Von Michael Bauchmüller, Berlin

Glashütte, der Name begleitet Wolfgang Straub mittlerweile seit 30 Jahren. Damals erstritt der Münchner Anwalt das erste Urteil zu der Frage, wann "Glashütte" Glashütte ist und wann nicht. "Aber das jetzt", sagt er, "ist natürlich ein wunderbarer Abschluss."

Der 1600-Seelen-Ort im östlichen Erzgebirge ist seit fast zwei Jahrhunderten eine Perle deutscher Industriekultur. In den Tälern um Glashütte siedelten sich seinerzeit Uhrmacher an. Auch zu DDR-Zeiten war der Ort ein Zentrum der Uhrenindustrie. Und dann, nach der Wende, wurde der Name zum Inbegriff teurer, mit Liebe gefertigter Chronometer. Weshalb es auch immer wieder Versuche gab, den Namen "Glashütte" selbst auf die Zifferblätter von Uhren zu prägen, die eigentlich woanders herkamen. Doch damit dürfte nach diesem Freitag ein für alle Mal Schluss sein.

Denn der Bundesrat entscheidet über die so genannte "Glashütte-Verordnung". Ähnlich der "Solingen-Verordnung", nach der nur Solinger Messer "Solinger Messer" sein dürfen, soll es künftig auch für Zeitmesser made in Glashütte Vorgaben geben. Die Zustimmung der Länderkammer gilt als sicher. Es wäre erst das zweite Mal, dass ein hiesiges Industriegut derart geadelt wird, das Ergebnis eines jahrelangen Kampfes. Eine "Genugtuung" sei das, sagt Anwalt Straub.

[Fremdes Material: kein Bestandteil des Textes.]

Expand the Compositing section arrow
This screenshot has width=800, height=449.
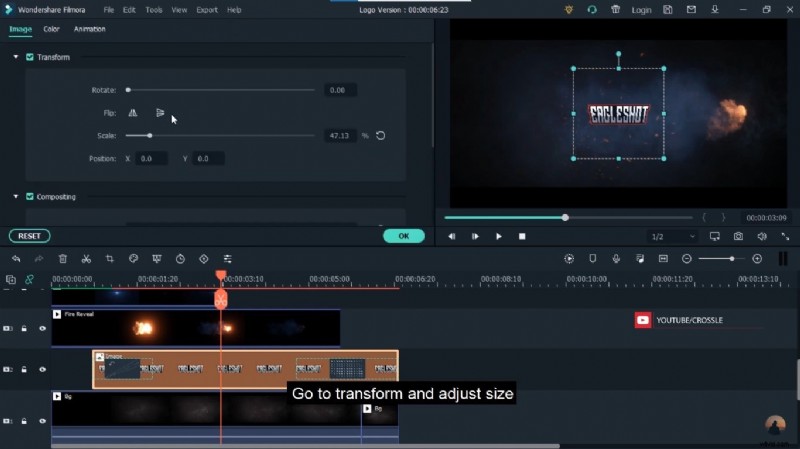16,197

1992 hatte er das erste Verfahren geführt, gegen ein Unternehmen, das seine Uhren sehr großzügig auf die Herkunft Glashütte taufte. Seinerzeit entstand die sogenannte "Glashütte-Regel". Danach müssen 50 Prozent der Wertschöpfung von dort stammen, ehe eine Uhr den Namen tragen darf. "Wie immer in Zivilprozessen galt diese Entscheidung aber nur zwischen den Parteien", sagt Straub.

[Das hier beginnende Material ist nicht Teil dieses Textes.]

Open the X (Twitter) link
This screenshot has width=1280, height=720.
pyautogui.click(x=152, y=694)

Die Konkurrenz untereinander stand den Uhrenfirmen aus Glashütte lange im Weg

Die neue Verordnung macht ähnliche Vorgaben, gilt aber nun für jeden. "Die Herkunftsangabe ,Glashütte' darf im geschäftlichen Verkehr nur für solche Uhren verwendet werden, die im Herkunftsbereich hergestellt worden sind", heißt es darin. Er umfasst Glashütte und zwei kleine Nachbarorte, für einige wenige Tätigkeiten auch Dresden. Auch die wesentlichen Herstellungsstufen sind genau definiert. Mehr als 50 Prozent der Wertschöpfung muss künftig im Herkunftsgebiet erfolgen, darunter alle wesentlichen Montageschritte. Teile, etwa des Uhrwerks, können weiterhin von außerhalb kommen.

Die Pläne für die Verordnung schlummerten jahrelang in den Ablagen deutscher Ministerien. Zuletzt hatte das Bundesjustizministerium sich geziert, viele Begriffe waren ihm zu unbestimmt. Das lässt sich über die neue Verordnung nicht sagen: Selbst der Begriff der Uhr ist präzise geregelt, ihre Hauptfunktion ist demnach die Zeitmessung. Schau an.

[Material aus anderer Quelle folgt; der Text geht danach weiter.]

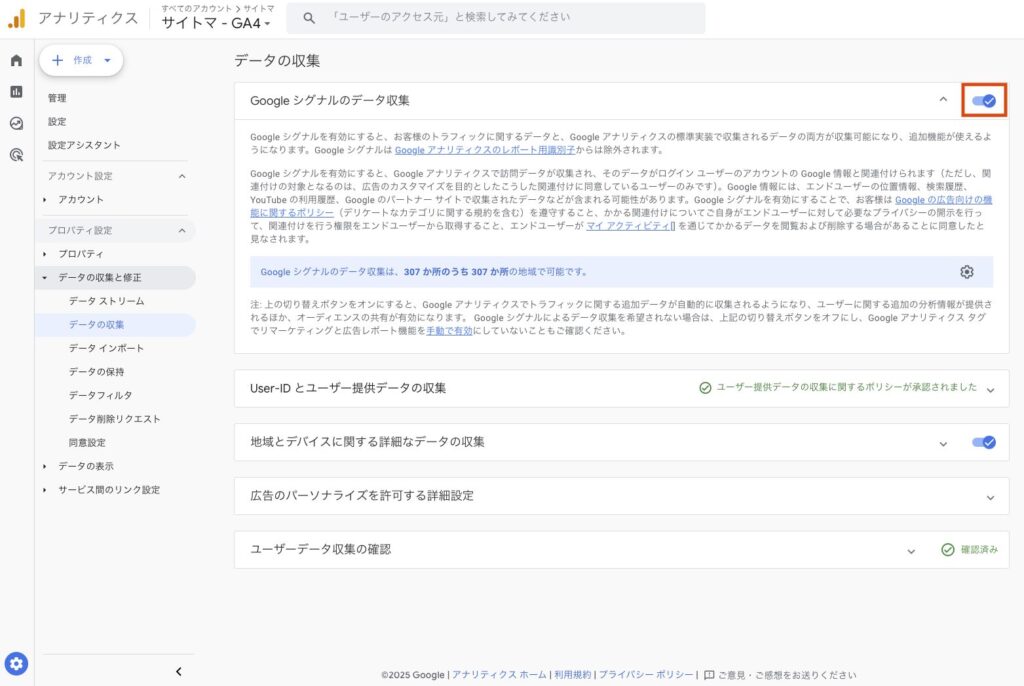This screenshot has width=1024, height=686.
Task: Open the Google Signals region settings gear
Action: [966, 272]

Vor allem aber bringt sie Ruhe in den kleinen sächsischen Ort, in dem Hersteller wie A. Lange & Söhne, Nomos, Mühle, Bruno Söhnle, Union, Glashütte Original oder Moritz Grossmann zwar stets ähnliche Interessen hatten, einander aber gleichzeitig in Konkurrenz beäugten. Nicht leichter wurde das durch den Umstand, dass sich 2012 eine "Fördergesellschaft" die Rechte an der Marke "Glashütte" gesichert hatte. Diese Gesellschaft hat sich zwar dem Schutzziel verschrieben. Doch sie liegt in Händen des Schweizer Swatch-Konzerns. Und mit dem nehmen es Manufakturen ungern auf.

Stattdessen schafft nun die neue Verordnung Klarheit. "Das hebt Glashütte auf eine Stufe mit ,swiss made'", freut sich Judith Borowski, Markenchefin bei Nomos. Trittbrettfahrer hätten es künftig schwer. "Und es bedeutet auch ein Mehr an Prestige."